# Required action:
Each entry below should appear again exactly as written, without pictures.
------------------------------------------------
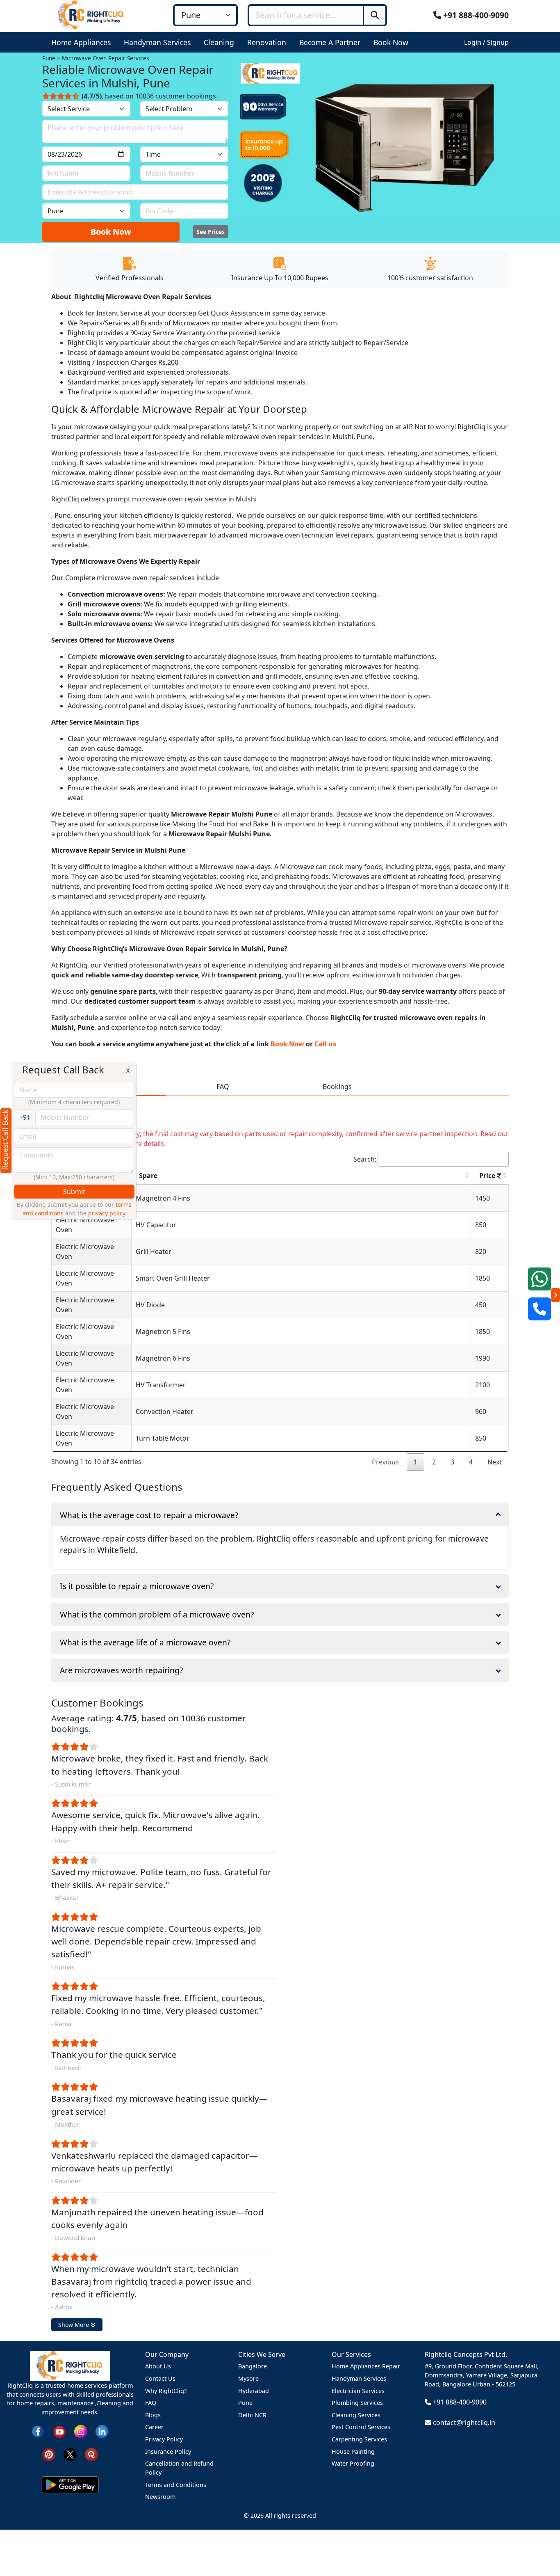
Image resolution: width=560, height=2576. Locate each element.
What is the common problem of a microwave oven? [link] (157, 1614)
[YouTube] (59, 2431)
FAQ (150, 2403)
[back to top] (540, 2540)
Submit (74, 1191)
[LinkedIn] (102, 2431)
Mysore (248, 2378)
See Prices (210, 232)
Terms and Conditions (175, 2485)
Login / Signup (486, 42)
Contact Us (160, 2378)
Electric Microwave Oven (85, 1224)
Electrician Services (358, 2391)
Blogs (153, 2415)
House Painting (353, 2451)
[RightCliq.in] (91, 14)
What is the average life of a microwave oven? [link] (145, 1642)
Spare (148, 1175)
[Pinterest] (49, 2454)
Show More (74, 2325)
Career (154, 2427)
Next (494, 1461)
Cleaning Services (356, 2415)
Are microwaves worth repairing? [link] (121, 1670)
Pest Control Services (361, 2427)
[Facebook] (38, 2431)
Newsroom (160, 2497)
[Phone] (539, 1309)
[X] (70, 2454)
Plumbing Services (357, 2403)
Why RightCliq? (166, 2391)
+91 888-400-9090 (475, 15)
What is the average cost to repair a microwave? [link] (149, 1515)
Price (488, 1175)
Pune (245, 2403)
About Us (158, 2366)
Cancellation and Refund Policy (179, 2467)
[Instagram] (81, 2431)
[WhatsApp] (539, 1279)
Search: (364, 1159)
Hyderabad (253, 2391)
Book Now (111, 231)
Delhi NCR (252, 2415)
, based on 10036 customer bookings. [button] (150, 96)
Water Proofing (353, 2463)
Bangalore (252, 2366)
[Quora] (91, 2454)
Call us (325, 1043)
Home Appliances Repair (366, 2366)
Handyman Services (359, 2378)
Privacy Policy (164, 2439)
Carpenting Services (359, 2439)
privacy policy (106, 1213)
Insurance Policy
------------------------------------------------
# Response:
Image resolution: width=560, height=2576. Locate each element.
What is the common problem of a microwave oven? [link] (157, 1614)
[YouTube] (59, 2431)
FAQ (150, 2403)
[back to top] (540, 2540)
Submit (74, 1191)
[LinkedIn] (102, 2431)
Mysore (248, 2378)
See Prices (210, 232)
Terms and Conditions (175, 2485)
Login / Signup (486, 42)
Contact Us (160, 2378)
Electric Microwave Oven (85, 1224)
Electrician Services (358, 2391)
Blogs (153, 2415)
House Painting (353, 2451)
[RightCliq.in] (91, 14)
What is the average life of a microwave oven? [link] (145, 1642)
Spare (148, 1175)
[Pinterest] (49, 2454)
Show More (74, 2325)
Career (154, 2427)
Next (494, 1461)
Cleaning Services (356, 2415)
Are microwaves worth repairing? [link] (121, 1670)
Pest Control Services (361, 2427)
[Facebook] (38, 2431)
Newsroom (160, 2497)
[Phone] (539, 1309)
[X] (70, 2454)
Plumbing Services (357, 2403)
Why RightCliq? (166, 2391)
+91 888-400-9090 (475, 15)
What is the average cost to repair a microwave? [link] (149, 1515)
Price (488, 1175)
Pune (245, 2403)
About Us (158, 2366)
Cancellation and Refund Policy (179, 2467)
[Instagram] (81, 2431)
[WhatsApp] (539, 1279)
Search: (364, 1159)
Hyderabad (253, 2391)
Book Now (111, 231)
Delhi NCR (252, 2415)
, based on 10036 customer bookings. [button] (150, 96)
Water Proofing (353, 2463)
Bangalore (252, 2366)
[Quora] (91, 2454)
Call us (325, 1043)
Home Appliances Repair (366, 2366)
Handyman Services (359, 2378)
Privacy Policy (164, 2439)
Carpenting Services (359, 2439)
privacy policy (106, 1213)
Insurance Policy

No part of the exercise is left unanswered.